#### [WORK REQUIRED]
Please copy each line from the entries that contains the string "agent".

[Items from a data source]
★ ★ ★ ★
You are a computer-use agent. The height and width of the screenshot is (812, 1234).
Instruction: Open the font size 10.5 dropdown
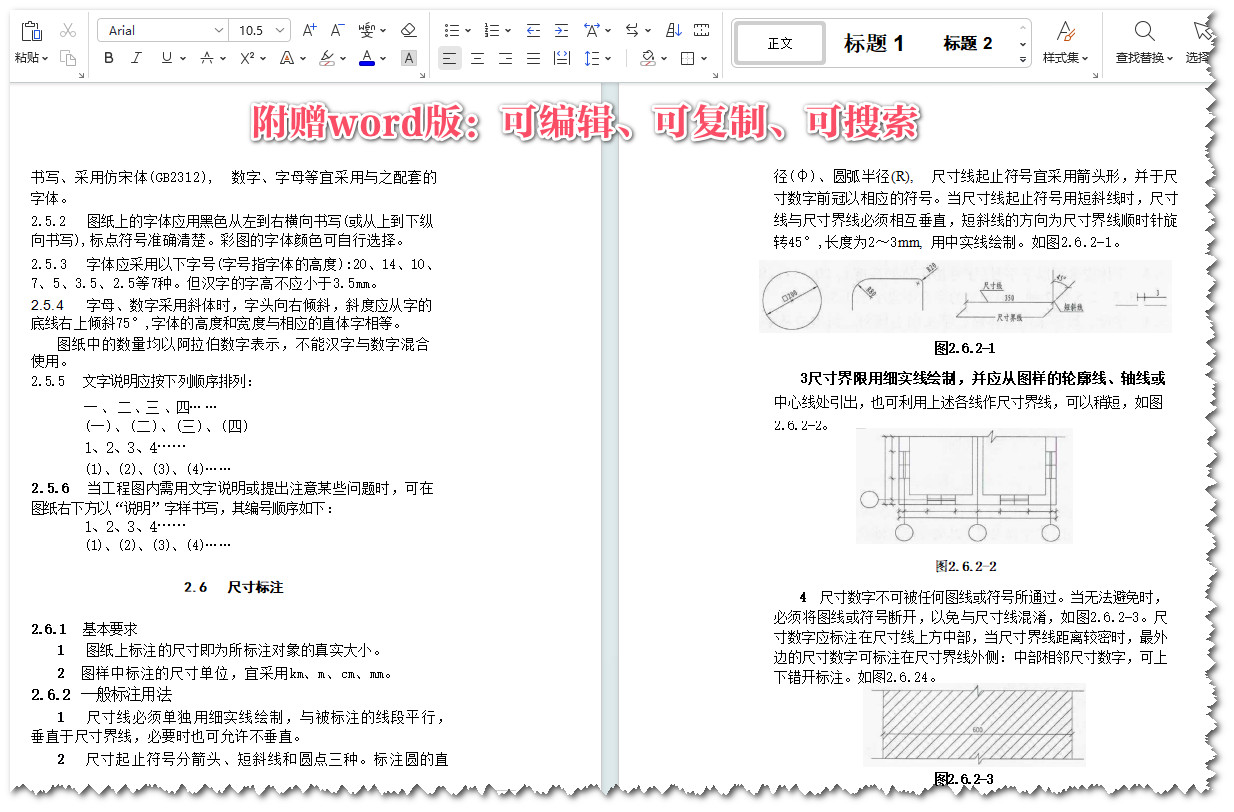coord(278,30)
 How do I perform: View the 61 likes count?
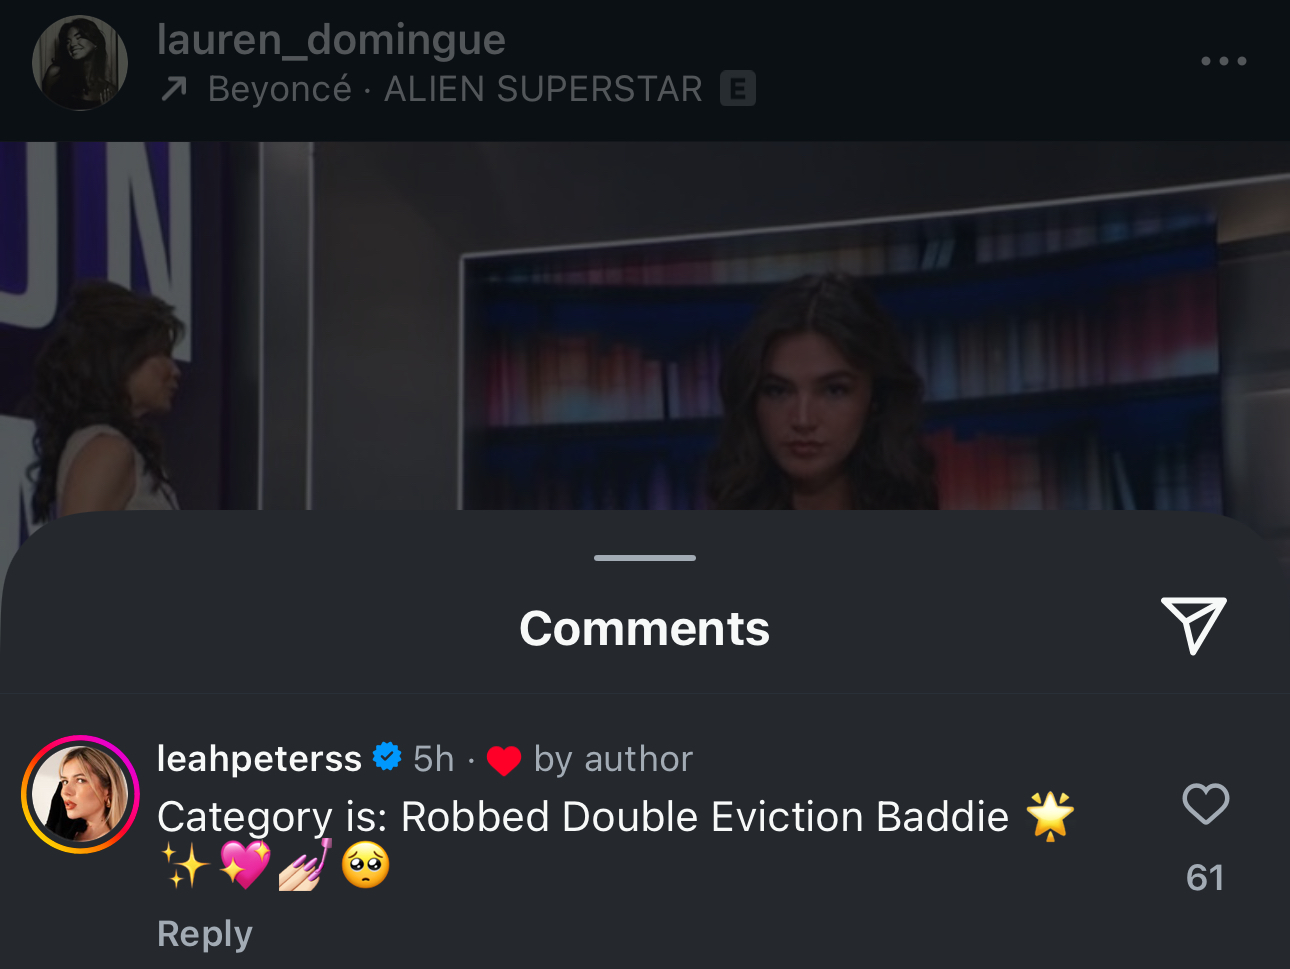pos(1205,877)
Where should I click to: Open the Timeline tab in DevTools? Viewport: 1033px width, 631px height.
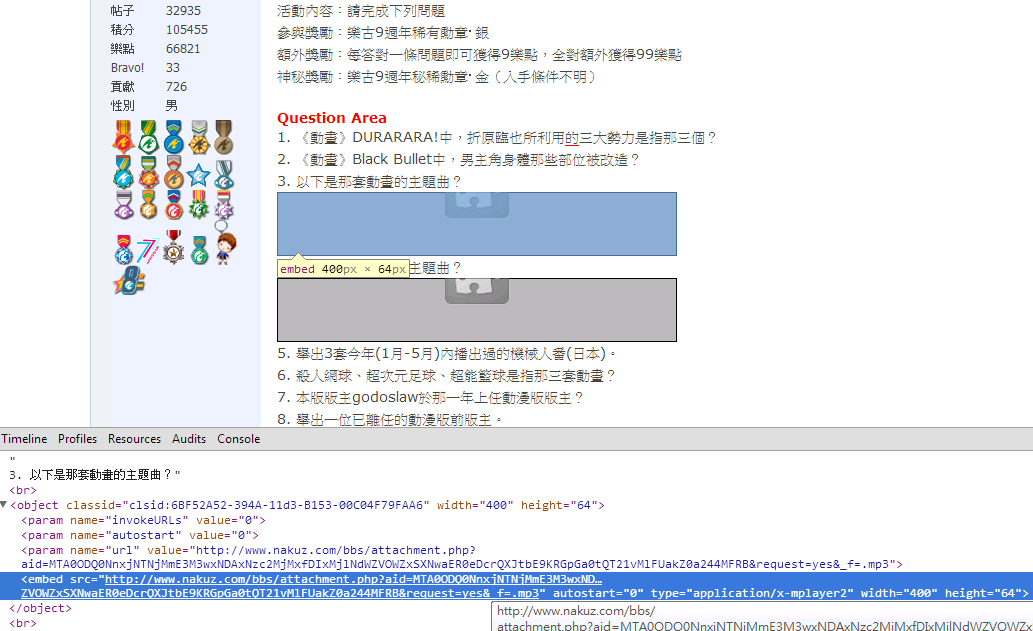click(x=24, y=439)
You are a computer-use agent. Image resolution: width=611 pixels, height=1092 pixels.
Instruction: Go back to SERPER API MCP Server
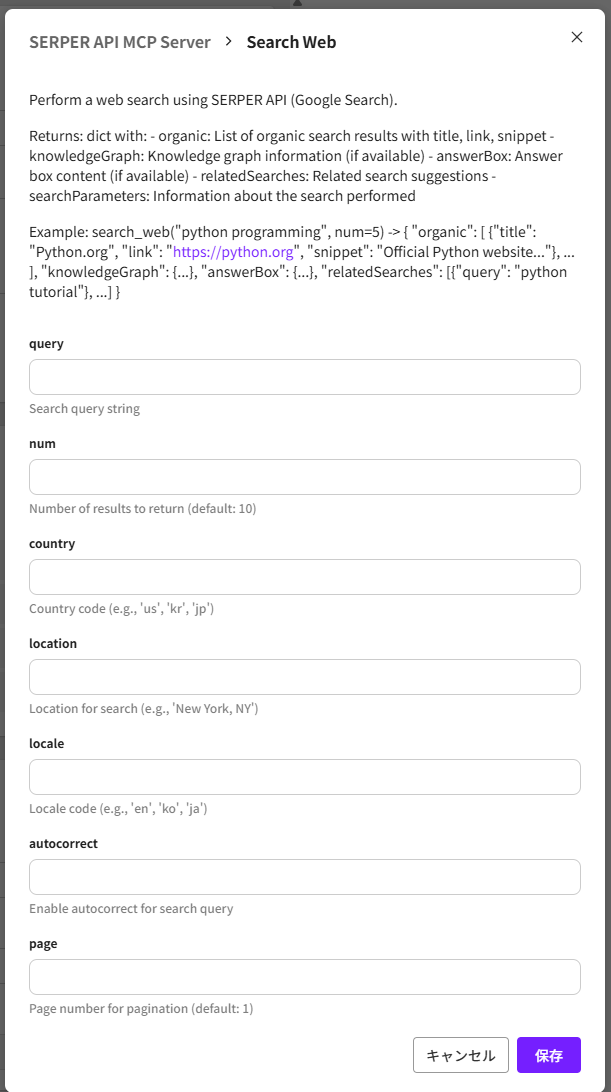pos(120,42)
★ ★ ★ ★
#### [SOLUTION TO THIS PROBLEM]
You are a computer-use agent. The height and width of the screenshot is (812, 1234).
You are a computer-use agent. Image resolution: width=611 pixels, height=1092 pixels.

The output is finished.